[Short exercise] Write out every line of the items below as a JSON list of strings, with one string per line and blank lines omitted.

Dataset items
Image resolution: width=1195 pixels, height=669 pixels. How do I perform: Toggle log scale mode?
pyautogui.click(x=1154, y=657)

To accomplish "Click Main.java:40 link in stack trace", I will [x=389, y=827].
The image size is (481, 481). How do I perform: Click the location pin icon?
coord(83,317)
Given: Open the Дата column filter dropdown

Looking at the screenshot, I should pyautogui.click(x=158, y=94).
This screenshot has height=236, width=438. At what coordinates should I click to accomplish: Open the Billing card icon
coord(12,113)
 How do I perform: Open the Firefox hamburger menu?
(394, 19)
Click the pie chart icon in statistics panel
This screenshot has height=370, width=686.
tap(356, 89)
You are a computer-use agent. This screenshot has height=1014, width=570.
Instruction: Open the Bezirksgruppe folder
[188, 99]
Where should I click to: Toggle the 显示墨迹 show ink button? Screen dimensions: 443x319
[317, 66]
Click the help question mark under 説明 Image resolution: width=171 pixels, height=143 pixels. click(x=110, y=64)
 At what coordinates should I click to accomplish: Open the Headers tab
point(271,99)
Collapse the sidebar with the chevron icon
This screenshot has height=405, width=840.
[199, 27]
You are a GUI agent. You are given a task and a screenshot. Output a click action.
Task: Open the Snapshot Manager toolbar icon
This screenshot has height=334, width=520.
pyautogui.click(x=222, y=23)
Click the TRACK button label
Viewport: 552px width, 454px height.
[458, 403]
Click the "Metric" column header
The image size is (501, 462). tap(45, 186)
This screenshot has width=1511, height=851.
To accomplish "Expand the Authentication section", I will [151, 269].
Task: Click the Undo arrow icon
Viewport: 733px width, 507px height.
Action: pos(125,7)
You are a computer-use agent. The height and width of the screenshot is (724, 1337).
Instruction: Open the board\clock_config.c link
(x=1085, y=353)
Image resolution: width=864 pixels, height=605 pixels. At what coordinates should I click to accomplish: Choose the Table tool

[Task solution]
[
  "Image resolution: width=1195 pixels, height=669 pixels. How do I perform: Toggle log scale mode?",
  "pyautogui.click(x=1154, y=657)",
  "To accomplish \"Click Main.java:40 link in stack trace\", I will [x=389, y=827].",
  "The image size is (481, 481). How do I perform: Click the location pin icon?",
  "coord(83,317)",
  "Given: Open the Дата column filter dropdown",
  "Looking at the screenshot, I should pyautogui.click(x=158, y=94).",
  "This screenshot has height=236, width=438. At what coordinates should I click to accomplish: Open the Billing card icon",
  "coord(12,113)",
  " How do I perform: Open the Firefox hamburger menu?",
  "(394, 19)",
  "Click the pie chart icon in statistics panel",
  "This screenshot has height=370, width=686.",
  "tap(356, 89)",
  "You are a computer-use agent. This screenshot has height=1014, width=570.",
  "Instruction: Open the Bezirksgruppe folder",
  "[188, 99]",
  "Where should I click to: Toggle the 显示墨迹 show ink button? Screen dimensions: 443x319",
  "[317, 66]",
  "Click the help question mark under 説明 Image resolution: width=171 pixels, height=143 pixels. click(x=110, y=64)",
  " At what coordinates should I click to accomplish: Open the Headers tab",
  "point(271,99)",
  "Collapse the sidebar with the chevron icon",
  "This screenshot has height=405, width=840.",
  "[199, 27]",
  "You are a GUI agent. You are given a task and a screenshot. Output a click action.",
  "Task: Open the Snapshot Manager toolbar icon",
  "This screenshot has height=334, width=520.",
  "pyautogui.click(x=222, y=23)",
  "Click the TRACK button label",
  "Viewport: 552px width, 454px height.",
  "[458, 403]",
  "Click the \"Metric\" column header",
  "The image size is (501, 462). tap(45, 186)",
  "This screenshot has width=1511, height=851.",
  "To accomplish \"Expand the Authentication section\", I will [151, 269].",
  "Task: Click the Undo arrow icon",
  "Viewport: 733px width, 507px height.",
  "Action: pos(125,7)",
  "You are a computer-use agent. The height and width of the screenshot is (724, 1337).",
  "Instruction: Open the board\\clock_config.c link",
  "(x=1085, y=353)",
  "Image resolution: width=864 pixels, height=605 pixels. At what coordinates should I click to accomplish: Choose the Table tool"
]